Environmental Policy

Instructor

Fujiwara, Masahiro and Sawa, Akihiro

Schedule

Summer Semester; Mon.; Time slot #2

Description

In this lecture, we describe various environmental problems that we face in the contemporary society, provide economic analyses toward social issues associated with these problems, look into the decision making process in the national and local governments in Japan, and explain policies to encounter them.
First we describe environmental problems in general and that of pollution, waste disposals and global warming. In particular, we deal with the Kyoto Protocol whose commitment period of reducing greenhouse gases has begun this year from the political and administrative perspective.
We then examine their implications to the necessity of creating a recycling society, and relationship between global warming, economic development and population explosion.
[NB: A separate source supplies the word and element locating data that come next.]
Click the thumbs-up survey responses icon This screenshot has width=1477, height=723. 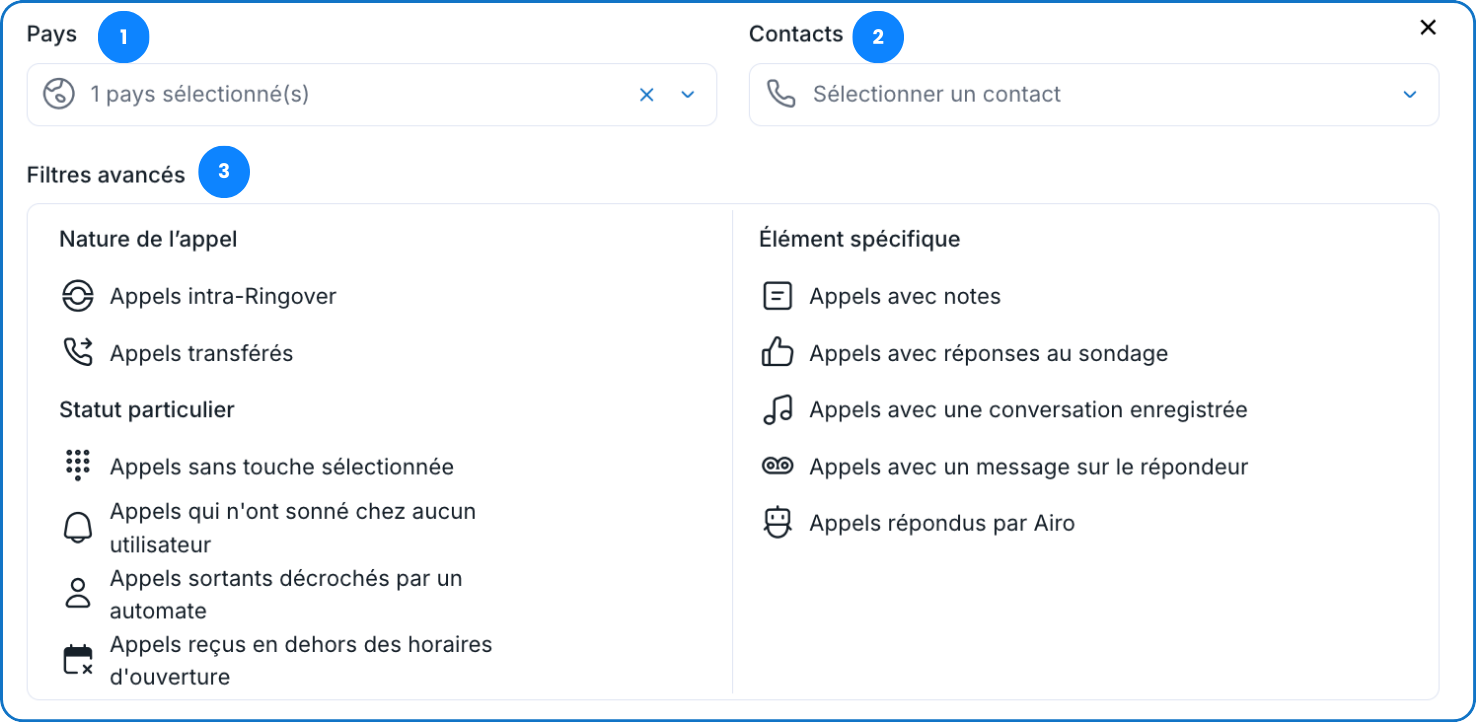pyautogui.click(x=777, y=353)

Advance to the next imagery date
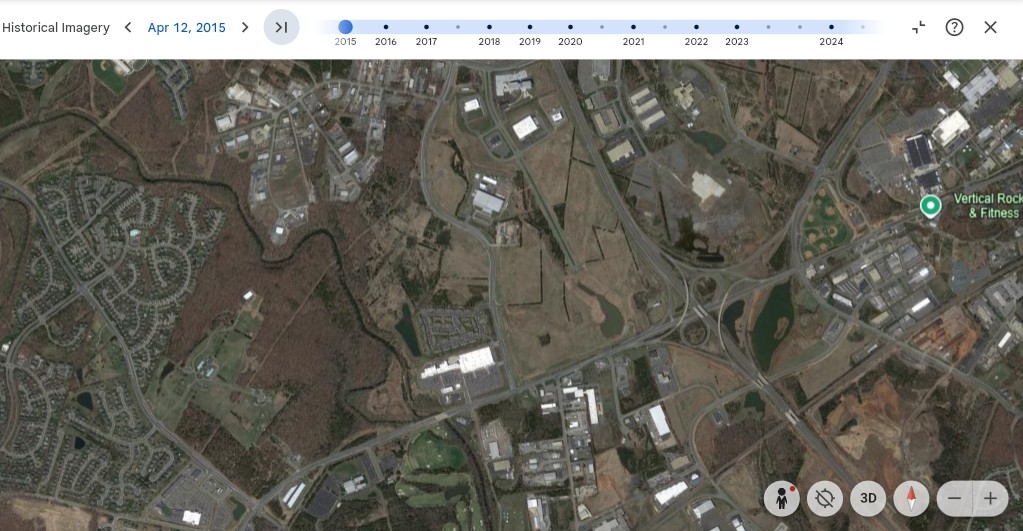tap(245, 27)
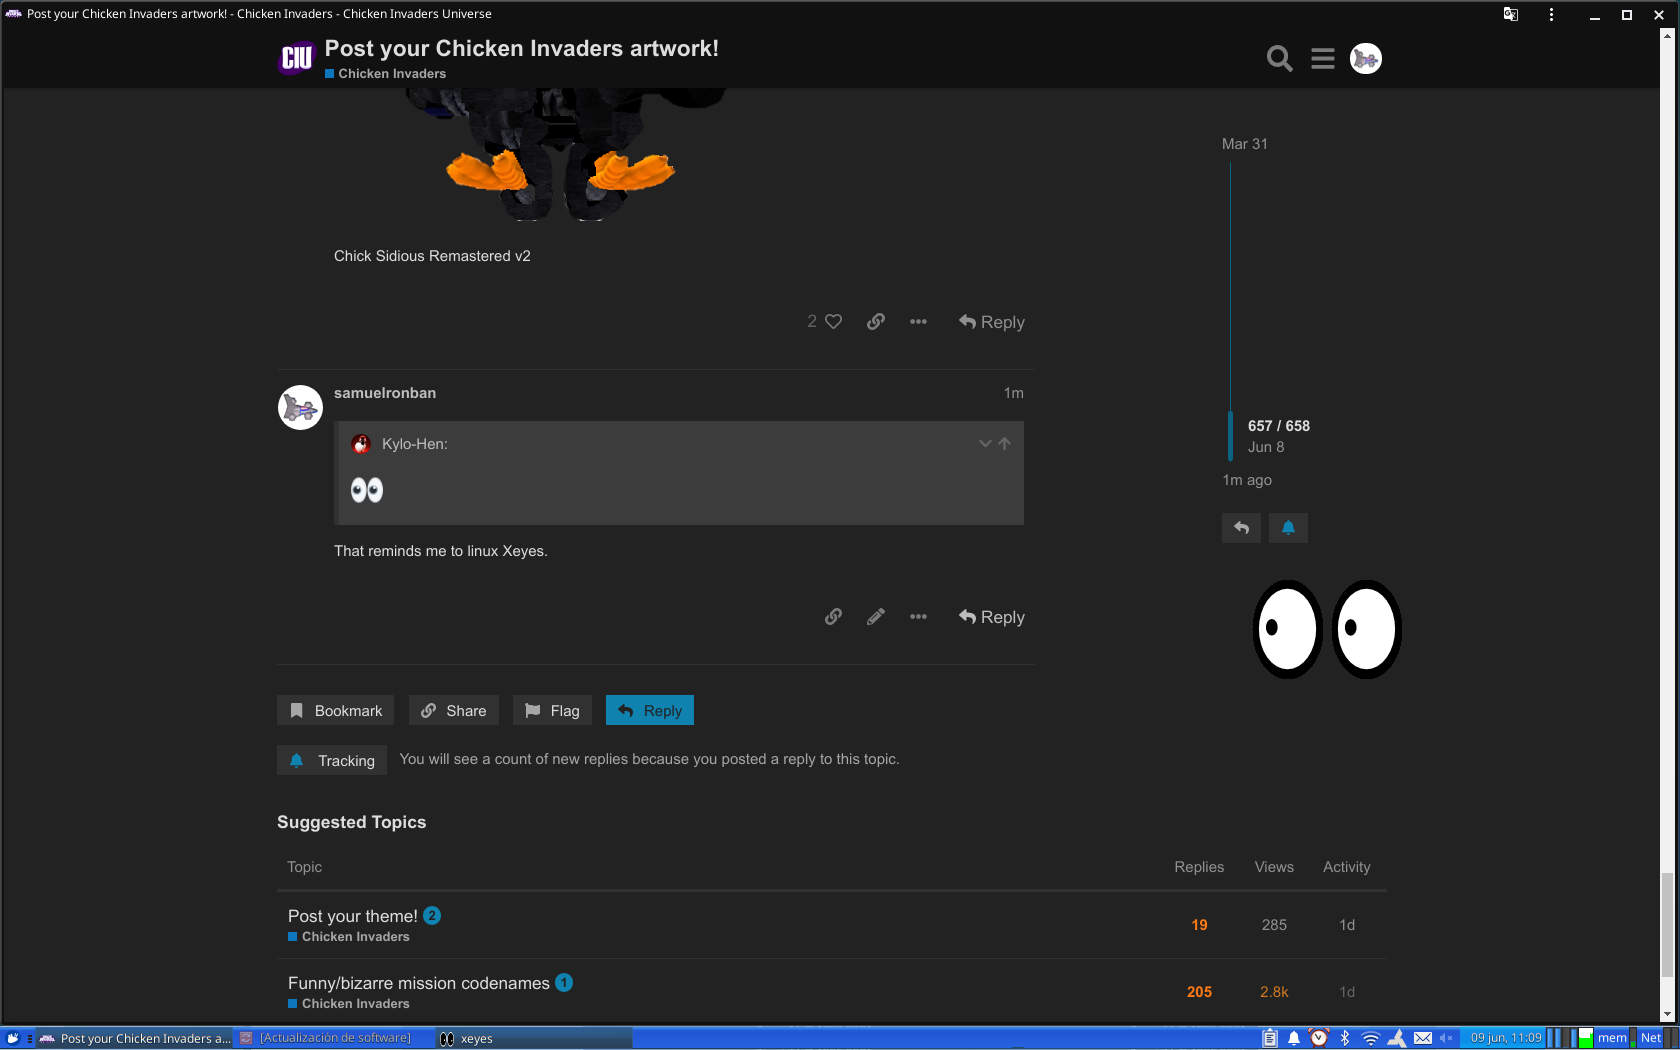The image size is (1680, 1050).
Task: Click the user avatar in header
Action: coord(1365,59)
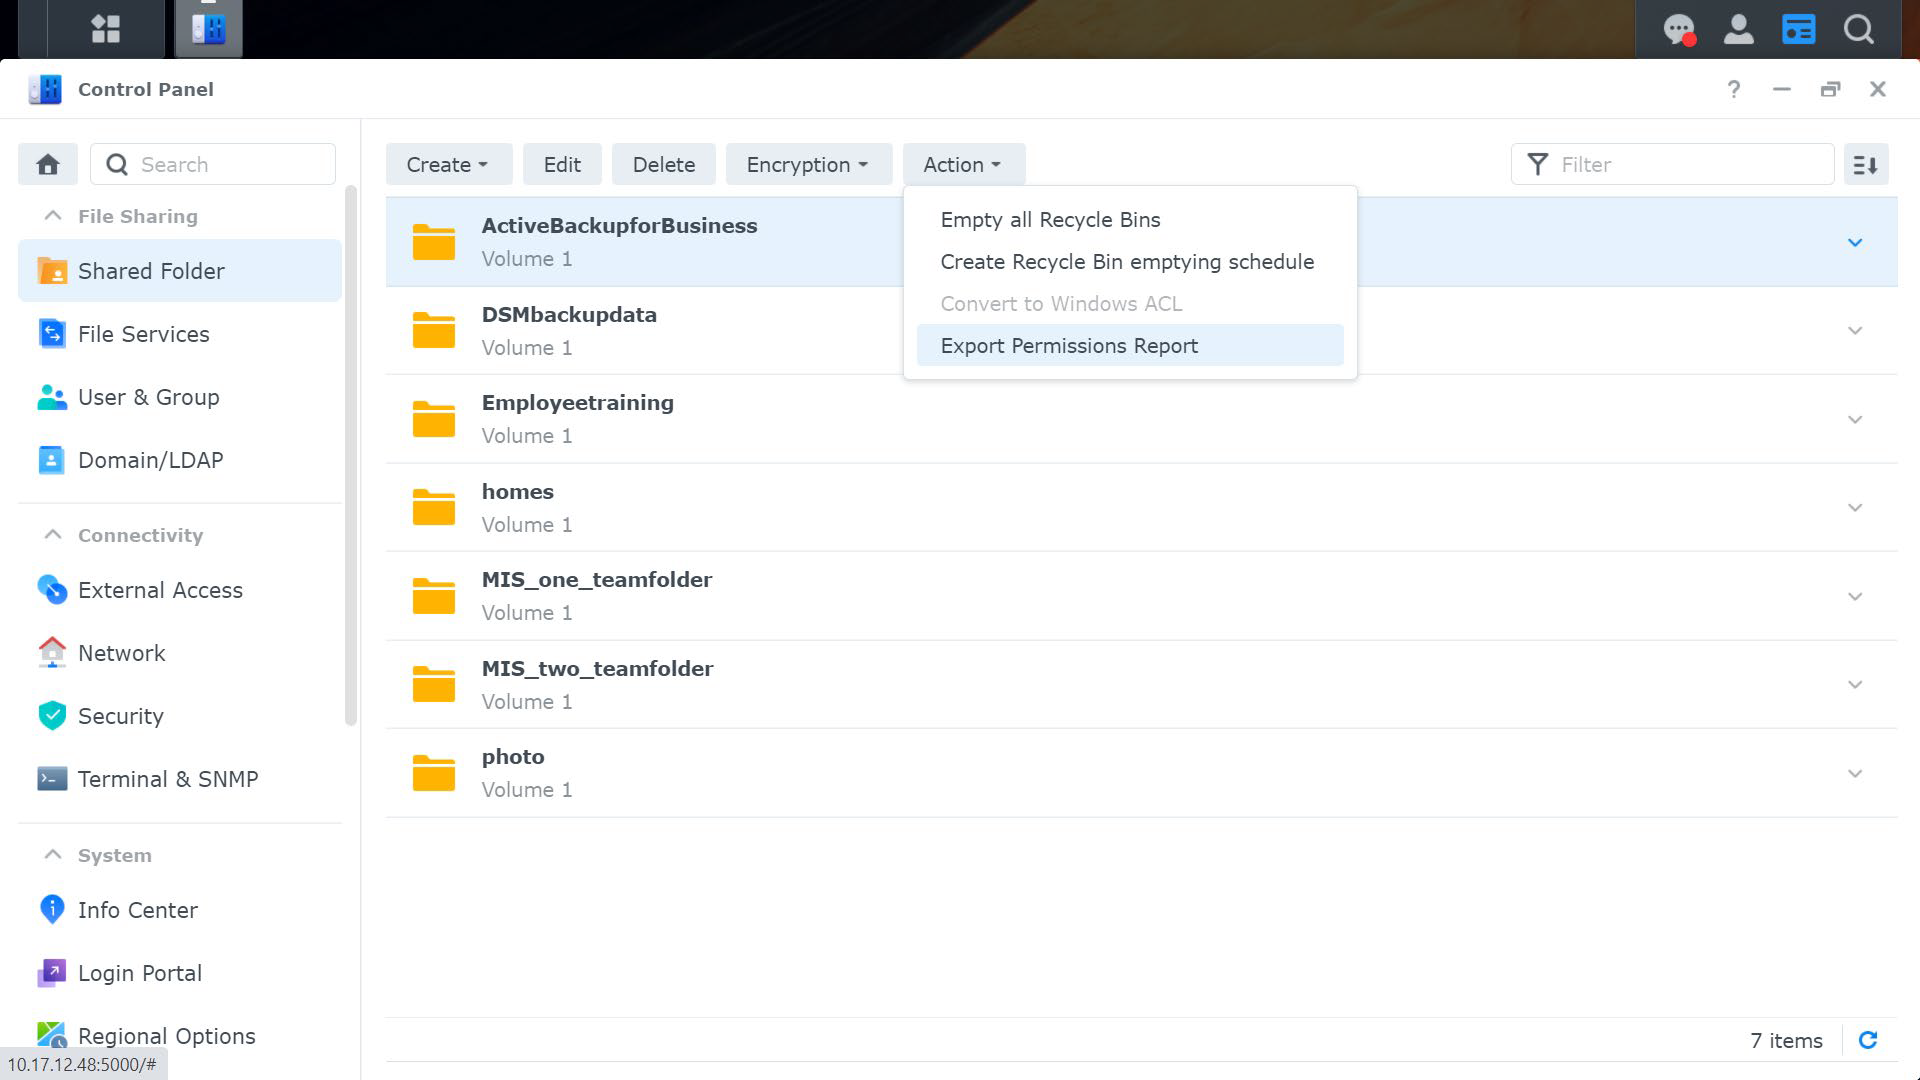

We then turn to economic analyses of these problems: problems of static resource allocations such as externality and public goods and problems of dynamic resource allocations such as depletable and renewable resources, while comparing those theories with what really happened in some historical environmental problems. We discuss various policy tools that resolve these problems, e.g., regulations, Pigovian tax and subsidy, tradable permits, deposit system, as well as their implications to informational asymmetry and international trade. In particular, emission trading system which began with the Kyoto Protocol will be discussed. A short discussion of cost-benefit analysis for environmental protection and diplomacy for post-Kyoto is also planned.